* **WHAT YOU ARE ASKED TO DO**
Exactly reproduce each line of the listing that follows.

* **MATERIAL SHOWN**
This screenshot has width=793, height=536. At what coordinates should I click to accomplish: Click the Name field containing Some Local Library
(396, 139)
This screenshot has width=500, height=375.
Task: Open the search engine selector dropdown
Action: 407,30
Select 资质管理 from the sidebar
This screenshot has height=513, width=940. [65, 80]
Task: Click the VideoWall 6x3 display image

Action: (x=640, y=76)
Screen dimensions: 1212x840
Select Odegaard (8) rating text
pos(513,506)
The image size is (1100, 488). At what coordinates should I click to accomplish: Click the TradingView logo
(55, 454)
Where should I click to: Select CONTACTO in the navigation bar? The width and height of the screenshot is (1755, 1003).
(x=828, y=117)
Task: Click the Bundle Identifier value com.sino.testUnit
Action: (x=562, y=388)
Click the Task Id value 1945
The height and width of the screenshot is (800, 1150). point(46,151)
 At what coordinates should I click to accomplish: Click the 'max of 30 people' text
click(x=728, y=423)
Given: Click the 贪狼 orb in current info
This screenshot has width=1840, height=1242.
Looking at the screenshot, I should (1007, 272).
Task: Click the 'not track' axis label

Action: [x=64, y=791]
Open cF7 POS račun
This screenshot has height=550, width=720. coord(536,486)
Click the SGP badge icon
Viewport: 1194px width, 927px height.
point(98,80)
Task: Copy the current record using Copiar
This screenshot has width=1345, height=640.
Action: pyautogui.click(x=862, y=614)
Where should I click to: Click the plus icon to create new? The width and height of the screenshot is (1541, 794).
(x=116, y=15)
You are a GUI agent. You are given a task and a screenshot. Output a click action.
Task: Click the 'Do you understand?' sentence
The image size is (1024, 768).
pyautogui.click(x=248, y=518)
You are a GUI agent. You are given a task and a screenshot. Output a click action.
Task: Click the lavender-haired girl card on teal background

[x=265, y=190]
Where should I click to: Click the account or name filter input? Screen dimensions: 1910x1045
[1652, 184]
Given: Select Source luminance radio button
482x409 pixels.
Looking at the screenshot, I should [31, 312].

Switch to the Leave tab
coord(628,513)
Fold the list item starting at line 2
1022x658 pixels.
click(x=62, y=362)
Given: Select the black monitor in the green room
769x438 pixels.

* **TASK SOLUTION**
This screenshot has width=793, height=536. At what coordinates should I click to accomplish: Click the Name field containing Some Local Library
(396, 139)
This screenshot has width=500, height=375.
Task: Open the search engine selector dropdown
Action: 407,30
Select 资质管理 from the sidebar
This screenshot has height=513, width=940. [65, 80]
Task: Click the VideoWall 6x3 display image

Action: (x=640, y=76)
Screen dimensions: 1212x840
Select Odegaard (8) rating text
pos(513,506)
The image size is (1100, 488). At what coordinates should I click to accomplish: Click the TradingView logo
(55, 454)
Where should I click to: Select CONTACTO in the navigation bar? The width and height of the screenshot is (1755, 1003).
(x=828, y=117)
Task: Click the Bundle Identifier value com.sino.testUnit
Action: (x=562, y=388)
Click the Task Id value 1945
The height and width of the screenshot is (800, 1150). point(46,151)
 At what coordinates should I click to accomplish: Click the 'max of 30 people' text
click(x=728, y=423)
Given: Click the 贪狼 orb in current info
This screenshot has width=1840, height=1242.
Looking at the screenshot, I should (1007, 272).
Task: Click the 'not track' axis label

Action: [x=64, y=791]
Open cF7 POS račun
This screenshot has height=550, width=720. coord(536,486)
Click the SGP badge icon
Viewport: 1194px width, 927px height.
point(98,80)
Task: Copy the current record using Copiar
This screenshot has width=1345, height=640.
Action: pyautogui.click(x=862, y=614)
Where should I click to: Click the plus icon to create new? The width and height of the screenshot is (1541, 794).
(x=116, y=15)
You are a GUI agent. You are given a task and a screenshot. Output a click action.
Task: Click the 'Do you understand?' sentence
The image size is (1024, 768).
pyautogui.click(x=248, y=518)
You are a GUI agent. You are given a task and a screenshot. Output a click action.
Task: Click the lavender-haired girl card on teal background

[x=265, y=190]
Where should I click to: Click the account or name filter input? Screen dimensions: 1910x1045
[1652, 184]
Given: Select Source luminance radio button
482x409 pixels.
Looking at the screenshot, I should [31, 312].

Switch to the Leave tab
coord(628,513)
Fold the list item starting at line 2
1022x658 pixels.
click(x=62, y=362)
Given: Select the black monitor in the green room
769x438 pixels.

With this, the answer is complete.